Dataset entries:

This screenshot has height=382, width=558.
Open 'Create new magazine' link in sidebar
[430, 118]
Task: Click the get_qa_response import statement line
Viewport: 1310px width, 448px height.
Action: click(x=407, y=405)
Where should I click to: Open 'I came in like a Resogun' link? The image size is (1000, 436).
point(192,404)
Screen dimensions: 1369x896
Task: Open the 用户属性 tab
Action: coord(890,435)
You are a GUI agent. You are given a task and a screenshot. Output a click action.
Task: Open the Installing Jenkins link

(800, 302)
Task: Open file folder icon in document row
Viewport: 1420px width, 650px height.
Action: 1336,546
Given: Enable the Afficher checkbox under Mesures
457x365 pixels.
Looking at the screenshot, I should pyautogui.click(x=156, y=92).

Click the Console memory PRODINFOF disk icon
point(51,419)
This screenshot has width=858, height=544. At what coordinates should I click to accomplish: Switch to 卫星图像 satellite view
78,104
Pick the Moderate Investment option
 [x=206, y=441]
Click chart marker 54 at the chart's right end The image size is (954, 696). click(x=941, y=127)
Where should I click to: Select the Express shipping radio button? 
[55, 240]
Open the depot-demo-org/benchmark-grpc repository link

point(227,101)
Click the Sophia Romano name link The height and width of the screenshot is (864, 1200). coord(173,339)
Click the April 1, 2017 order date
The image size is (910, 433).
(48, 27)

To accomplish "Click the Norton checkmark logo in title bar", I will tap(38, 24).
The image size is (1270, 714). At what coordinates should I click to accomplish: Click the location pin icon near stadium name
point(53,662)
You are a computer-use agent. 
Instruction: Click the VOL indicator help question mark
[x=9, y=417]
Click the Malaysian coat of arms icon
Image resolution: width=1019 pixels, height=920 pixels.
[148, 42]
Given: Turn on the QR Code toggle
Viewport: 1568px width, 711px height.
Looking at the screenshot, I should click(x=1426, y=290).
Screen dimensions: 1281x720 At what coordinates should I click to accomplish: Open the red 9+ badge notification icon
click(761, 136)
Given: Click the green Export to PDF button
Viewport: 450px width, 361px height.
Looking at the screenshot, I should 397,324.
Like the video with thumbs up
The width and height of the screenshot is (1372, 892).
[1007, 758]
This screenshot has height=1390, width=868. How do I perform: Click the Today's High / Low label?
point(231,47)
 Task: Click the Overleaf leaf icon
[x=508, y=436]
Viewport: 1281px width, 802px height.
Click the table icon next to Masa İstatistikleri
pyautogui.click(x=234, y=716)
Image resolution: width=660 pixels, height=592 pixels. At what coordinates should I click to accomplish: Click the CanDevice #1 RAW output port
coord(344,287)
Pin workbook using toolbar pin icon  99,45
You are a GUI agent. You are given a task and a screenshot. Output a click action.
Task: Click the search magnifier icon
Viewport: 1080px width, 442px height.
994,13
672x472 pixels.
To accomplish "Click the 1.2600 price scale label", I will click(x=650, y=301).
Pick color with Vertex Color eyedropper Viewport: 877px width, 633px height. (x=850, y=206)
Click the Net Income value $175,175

§ **TASK ITEM**
The string "will" appears on some lines of the data; count those lines and report only how many there are.

§ **WRITTEN ANSWER**
2